While Italy has organized rescues of refugees in the waters between its coast and Libya for years, and it has allowed around 650,000 rescued migrants to land on its soil since 2014, Salvini ordered the coast guard to abandon that role in June, and to refuse entry to private rescue boats.
Authorities in neighboring Malta, a group of islands south of Sicily, took a similar approach. They have refused to let private rescue boats dock at their ports unless other European countries agree to share responsibility not just for those saved by the private missions but also for migrants already rescued by the Maltese coast guard.
And for the past three weeks, as European politicians wrangled in private about who would take care of whom, the 49 migrants were left to wait, often in difficult weather conditions. Aboard the Sea-Watch 3, the passengers waited out storms in cramped accommodations designed for only eight people, and many of them vomited regularly from seasickness.
Many of the migrants found the situation particularly traumatizing because they had only just escaped torture and slavery in Libya.
“If Europe people came here and spent 20 days on this ship, most of them would kill themselves,” Achwil Abdallah, a 15-year-old from South Sudan, said in an interview this week. He said he had been beaten by members of the Libyan coast guard and had received an electric shock after being captured during earlier failed attempts to reach Europe.

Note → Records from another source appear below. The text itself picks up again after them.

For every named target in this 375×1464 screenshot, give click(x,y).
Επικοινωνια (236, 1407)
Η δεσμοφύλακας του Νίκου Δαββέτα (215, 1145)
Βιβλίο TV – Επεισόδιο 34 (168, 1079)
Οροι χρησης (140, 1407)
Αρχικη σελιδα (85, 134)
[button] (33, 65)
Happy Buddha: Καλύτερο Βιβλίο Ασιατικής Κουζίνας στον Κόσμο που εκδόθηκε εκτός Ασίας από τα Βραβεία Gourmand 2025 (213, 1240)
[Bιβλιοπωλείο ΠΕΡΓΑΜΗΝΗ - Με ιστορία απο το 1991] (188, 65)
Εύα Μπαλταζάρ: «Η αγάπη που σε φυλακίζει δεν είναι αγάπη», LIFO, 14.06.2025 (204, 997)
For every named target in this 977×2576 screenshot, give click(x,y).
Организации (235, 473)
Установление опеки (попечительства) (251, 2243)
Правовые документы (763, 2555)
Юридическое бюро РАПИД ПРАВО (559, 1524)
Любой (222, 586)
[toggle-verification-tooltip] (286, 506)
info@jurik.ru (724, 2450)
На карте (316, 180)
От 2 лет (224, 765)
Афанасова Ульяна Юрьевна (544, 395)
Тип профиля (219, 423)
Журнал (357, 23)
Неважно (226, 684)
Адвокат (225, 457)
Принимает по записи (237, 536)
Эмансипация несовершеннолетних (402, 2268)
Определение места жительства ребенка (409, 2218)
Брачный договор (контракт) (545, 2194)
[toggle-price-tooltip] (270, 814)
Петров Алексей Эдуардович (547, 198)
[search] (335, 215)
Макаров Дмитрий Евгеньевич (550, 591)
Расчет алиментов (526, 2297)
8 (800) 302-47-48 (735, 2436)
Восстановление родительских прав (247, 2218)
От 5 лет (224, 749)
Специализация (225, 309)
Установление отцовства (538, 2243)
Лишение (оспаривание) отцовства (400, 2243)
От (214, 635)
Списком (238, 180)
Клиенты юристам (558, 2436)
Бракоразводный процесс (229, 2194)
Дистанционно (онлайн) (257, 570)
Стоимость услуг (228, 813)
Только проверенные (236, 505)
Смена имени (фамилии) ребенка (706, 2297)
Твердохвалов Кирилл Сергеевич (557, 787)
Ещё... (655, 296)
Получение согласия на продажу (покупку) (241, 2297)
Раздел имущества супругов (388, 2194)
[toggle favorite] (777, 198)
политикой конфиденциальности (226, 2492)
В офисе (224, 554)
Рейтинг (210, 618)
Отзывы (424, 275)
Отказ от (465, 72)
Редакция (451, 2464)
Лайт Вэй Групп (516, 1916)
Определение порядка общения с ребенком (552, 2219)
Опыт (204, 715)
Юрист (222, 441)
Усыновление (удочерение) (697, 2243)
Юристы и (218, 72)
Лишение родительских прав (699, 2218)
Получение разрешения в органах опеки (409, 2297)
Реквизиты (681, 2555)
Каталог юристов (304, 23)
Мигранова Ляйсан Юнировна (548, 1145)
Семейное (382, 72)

“There are some people who never really sleep,” said Antonia Dagorova, a doctor aboard the Sea-Watch 3. “They’re having flashbacks and it’s like another trauma for them.”
On Wednesday afternoon, their trauma finally ebbed when Malta announced that France, Germany, Ireland, Italy, Luxembourg, Portugal, Romania and the Netherlands agreed to share responsibility for the 49, and the Maltese navy soon arrived to take them to shore.
But it was unclear whether Italy had actually agreed to participate, after Salvini subsequently said on social media he would refuse to authorize Italy’s involvement.
And the wording of Muscat’s statement suggested these may not be the last migrants to experience such a stressful wait.
“I reiterate, as I did before, that this case shall not act as a precedent,” he said.